_HOW TO COMPLETE THIS TASK:_ What you return should be the lines from the one with "The image size is (1228, 654)." through the one with "Task: Click the home icon in navigation" in the data below, reproduced exactly with both ends, and no pictures at all.

=======

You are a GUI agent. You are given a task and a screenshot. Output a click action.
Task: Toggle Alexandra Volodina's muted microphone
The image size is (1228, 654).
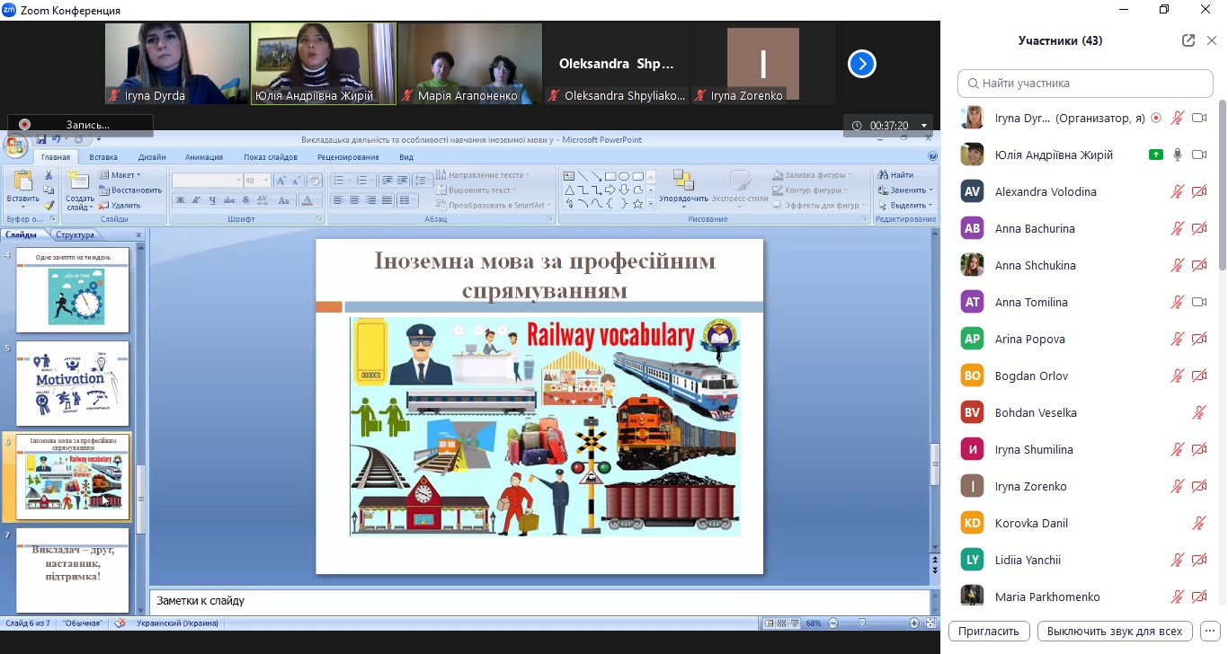(x=1177, y=191)
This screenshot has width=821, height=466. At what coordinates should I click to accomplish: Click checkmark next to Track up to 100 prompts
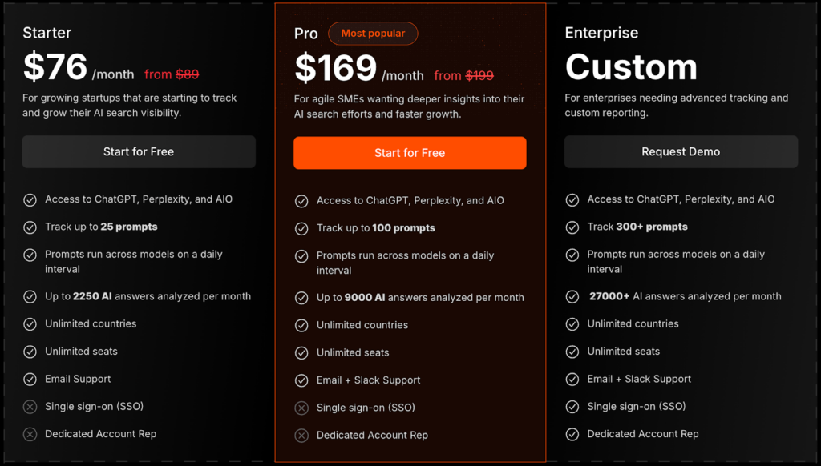pyautogui.click(x=301, y=229)
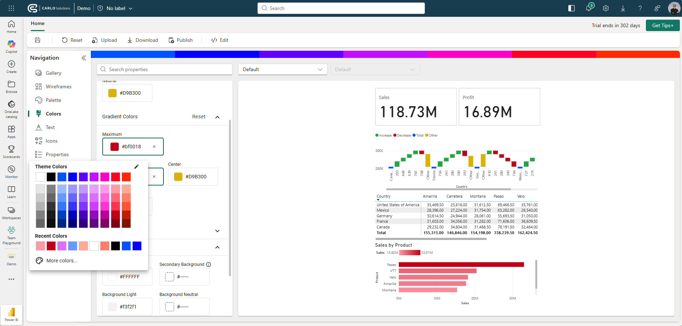Open the settings gear
The width and height of the screenshot is (682, 326).
click(x=605, y=8)
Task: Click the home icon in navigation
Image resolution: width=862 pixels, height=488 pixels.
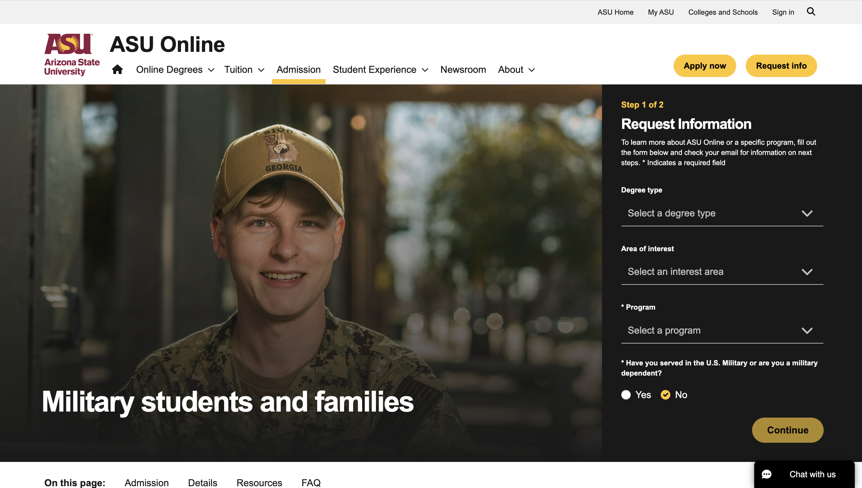Action: [117, 69]
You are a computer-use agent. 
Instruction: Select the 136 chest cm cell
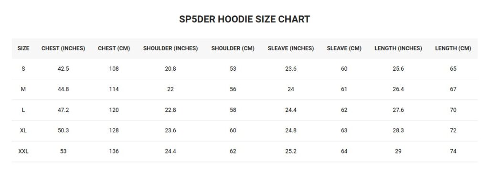coord(114,151)
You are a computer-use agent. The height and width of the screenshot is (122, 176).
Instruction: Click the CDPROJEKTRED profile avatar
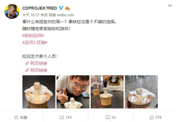click(12, 11)

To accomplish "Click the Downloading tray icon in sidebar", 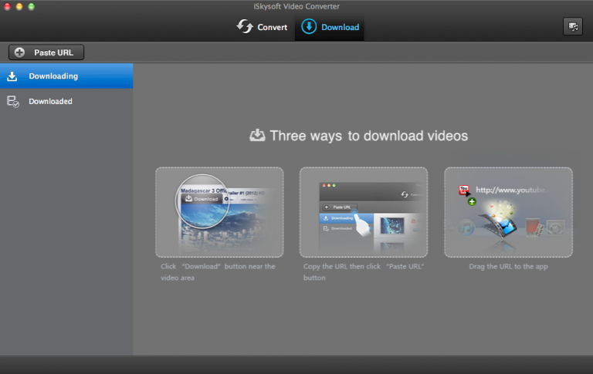I will (x=12, y=76).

=======

_WORKED SOLUTION:_
The image size is (1228, 654).
(x=1177, y=191)
This screenshot has width=821, height=466. At what coordinates should I click to accomplish: Click checkmark next to Track up to 100 prompts
pyautogui.click(x=301, y=229)
Open the settings gear
The width and height of the screenshot is (682, 326).
click(x=605, y=8)
Task: Click the home icon in navigation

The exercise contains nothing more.